### Material for the task
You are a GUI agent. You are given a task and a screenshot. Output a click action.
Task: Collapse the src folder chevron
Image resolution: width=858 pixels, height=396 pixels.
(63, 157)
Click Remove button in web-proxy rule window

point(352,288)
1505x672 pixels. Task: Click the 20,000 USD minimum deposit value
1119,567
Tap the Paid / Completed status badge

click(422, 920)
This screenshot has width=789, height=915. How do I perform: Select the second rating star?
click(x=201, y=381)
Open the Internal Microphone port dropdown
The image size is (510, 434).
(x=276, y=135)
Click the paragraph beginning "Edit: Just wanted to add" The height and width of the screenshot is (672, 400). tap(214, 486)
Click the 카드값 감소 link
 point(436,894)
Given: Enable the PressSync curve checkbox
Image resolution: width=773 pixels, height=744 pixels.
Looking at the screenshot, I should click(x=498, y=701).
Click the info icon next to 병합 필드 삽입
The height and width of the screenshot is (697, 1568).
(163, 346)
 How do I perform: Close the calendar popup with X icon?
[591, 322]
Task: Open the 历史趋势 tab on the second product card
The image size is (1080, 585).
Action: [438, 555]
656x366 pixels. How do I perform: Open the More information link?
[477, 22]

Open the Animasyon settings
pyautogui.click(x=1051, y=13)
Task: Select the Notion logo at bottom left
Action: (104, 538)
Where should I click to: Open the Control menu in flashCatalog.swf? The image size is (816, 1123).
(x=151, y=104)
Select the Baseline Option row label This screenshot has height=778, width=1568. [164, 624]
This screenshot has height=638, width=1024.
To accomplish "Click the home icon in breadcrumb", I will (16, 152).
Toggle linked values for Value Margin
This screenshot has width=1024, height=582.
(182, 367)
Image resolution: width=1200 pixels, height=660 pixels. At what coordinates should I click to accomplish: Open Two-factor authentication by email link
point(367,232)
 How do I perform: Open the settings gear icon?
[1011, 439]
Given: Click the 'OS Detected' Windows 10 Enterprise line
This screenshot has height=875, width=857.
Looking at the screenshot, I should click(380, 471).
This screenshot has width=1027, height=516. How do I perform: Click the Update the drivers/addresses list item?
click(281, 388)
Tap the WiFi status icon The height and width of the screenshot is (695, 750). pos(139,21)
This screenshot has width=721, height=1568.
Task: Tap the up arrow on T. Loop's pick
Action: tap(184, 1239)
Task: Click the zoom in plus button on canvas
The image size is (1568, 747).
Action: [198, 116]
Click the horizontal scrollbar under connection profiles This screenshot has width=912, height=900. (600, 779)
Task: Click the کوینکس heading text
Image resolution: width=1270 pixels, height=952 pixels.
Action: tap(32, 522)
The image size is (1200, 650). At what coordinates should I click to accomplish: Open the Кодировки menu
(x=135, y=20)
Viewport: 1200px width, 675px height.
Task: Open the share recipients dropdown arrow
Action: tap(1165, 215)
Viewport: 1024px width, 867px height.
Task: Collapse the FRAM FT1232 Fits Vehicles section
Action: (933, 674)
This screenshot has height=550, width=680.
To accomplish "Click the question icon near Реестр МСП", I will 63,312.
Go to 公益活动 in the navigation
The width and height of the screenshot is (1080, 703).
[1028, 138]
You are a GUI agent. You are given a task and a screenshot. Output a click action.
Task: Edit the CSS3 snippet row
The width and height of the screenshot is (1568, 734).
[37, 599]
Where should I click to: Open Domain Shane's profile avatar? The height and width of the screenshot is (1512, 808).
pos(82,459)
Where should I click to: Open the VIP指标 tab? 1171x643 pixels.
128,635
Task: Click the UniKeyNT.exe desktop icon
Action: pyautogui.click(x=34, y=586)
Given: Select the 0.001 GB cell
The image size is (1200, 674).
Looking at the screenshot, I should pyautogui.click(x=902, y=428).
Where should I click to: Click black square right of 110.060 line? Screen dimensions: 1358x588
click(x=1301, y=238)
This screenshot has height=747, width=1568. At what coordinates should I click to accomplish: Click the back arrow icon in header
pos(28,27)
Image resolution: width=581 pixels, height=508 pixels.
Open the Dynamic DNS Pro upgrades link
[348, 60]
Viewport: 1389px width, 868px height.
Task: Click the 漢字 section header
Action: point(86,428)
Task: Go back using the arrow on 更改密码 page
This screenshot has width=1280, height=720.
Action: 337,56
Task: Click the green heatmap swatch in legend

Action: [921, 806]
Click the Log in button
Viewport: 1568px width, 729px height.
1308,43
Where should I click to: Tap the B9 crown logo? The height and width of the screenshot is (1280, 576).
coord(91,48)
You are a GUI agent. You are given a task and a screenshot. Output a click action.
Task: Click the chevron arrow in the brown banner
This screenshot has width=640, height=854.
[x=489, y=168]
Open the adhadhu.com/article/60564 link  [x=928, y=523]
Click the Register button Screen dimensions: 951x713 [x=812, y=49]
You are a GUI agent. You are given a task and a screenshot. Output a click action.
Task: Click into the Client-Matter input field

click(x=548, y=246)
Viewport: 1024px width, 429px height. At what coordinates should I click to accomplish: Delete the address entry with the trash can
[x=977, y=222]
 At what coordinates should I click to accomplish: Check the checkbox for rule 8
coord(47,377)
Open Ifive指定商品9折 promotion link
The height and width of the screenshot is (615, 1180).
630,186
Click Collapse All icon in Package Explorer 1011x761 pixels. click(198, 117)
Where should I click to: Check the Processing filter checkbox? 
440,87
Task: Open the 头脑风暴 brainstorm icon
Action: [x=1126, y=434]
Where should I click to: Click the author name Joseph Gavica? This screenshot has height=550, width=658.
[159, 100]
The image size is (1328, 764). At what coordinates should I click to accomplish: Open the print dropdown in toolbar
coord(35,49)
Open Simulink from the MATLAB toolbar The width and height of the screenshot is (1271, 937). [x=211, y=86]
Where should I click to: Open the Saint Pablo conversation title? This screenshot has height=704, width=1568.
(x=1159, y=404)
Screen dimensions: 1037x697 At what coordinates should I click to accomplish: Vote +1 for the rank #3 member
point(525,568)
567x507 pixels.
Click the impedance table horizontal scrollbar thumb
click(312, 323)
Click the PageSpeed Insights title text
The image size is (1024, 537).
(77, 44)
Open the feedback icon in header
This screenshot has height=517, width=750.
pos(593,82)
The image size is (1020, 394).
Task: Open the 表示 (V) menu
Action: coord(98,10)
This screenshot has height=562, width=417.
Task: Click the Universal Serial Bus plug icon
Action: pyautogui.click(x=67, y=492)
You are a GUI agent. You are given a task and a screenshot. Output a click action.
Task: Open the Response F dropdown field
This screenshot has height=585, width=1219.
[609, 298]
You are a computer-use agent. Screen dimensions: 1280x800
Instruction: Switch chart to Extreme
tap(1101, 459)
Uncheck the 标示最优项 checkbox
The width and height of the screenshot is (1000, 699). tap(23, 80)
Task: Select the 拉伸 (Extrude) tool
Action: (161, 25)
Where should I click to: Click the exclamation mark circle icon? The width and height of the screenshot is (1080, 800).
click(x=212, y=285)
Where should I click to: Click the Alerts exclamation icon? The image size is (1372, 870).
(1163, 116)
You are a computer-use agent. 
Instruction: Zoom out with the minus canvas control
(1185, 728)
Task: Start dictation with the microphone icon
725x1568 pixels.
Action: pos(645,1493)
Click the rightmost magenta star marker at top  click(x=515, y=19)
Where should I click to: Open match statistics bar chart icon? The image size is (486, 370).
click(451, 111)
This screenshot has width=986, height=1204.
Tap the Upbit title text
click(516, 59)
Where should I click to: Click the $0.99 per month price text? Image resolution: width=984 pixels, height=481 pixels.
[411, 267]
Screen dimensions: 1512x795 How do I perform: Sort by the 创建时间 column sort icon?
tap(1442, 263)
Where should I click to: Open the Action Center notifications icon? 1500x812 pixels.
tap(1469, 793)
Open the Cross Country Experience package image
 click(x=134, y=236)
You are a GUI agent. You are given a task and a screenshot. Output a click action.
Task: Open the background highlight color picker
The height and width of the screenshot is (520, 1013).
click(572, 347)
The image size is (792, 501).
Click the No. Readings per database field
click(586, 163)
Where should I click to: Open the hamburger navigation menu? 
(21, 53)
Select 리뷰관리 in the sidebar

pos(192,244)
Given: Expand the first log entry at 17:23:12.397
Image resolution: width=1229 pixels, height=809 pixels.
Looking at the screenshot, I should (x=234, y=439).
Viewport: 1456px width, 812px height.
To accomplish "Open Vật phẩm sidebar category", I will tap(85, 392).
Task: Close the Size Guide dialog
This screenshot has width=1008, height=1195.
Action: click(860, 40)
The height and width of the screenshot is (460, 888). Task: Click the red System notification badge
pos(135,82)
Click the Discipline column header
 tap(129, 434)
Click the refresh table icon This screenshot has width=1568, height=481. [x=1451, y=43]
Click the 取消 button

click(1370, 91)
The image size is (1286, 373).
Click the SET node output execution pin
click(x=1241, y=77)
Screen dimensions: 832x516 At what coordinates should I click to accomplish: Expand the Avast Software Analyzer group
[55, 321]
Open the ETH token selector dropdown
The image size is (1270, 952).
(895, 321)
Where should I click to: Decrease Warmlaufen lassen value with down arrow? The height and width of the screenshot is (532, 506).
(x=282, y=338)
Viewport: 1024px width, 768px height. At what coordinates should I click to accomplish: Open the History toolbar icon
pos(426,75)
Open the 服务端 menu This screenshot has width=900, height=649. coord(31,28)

### What needs to be done
Return each line of the material above in which the string "computer" appears.

### Your solution
You are a computer-use agent. Screen dimensions: 1280x800
You are a computer-use agent. 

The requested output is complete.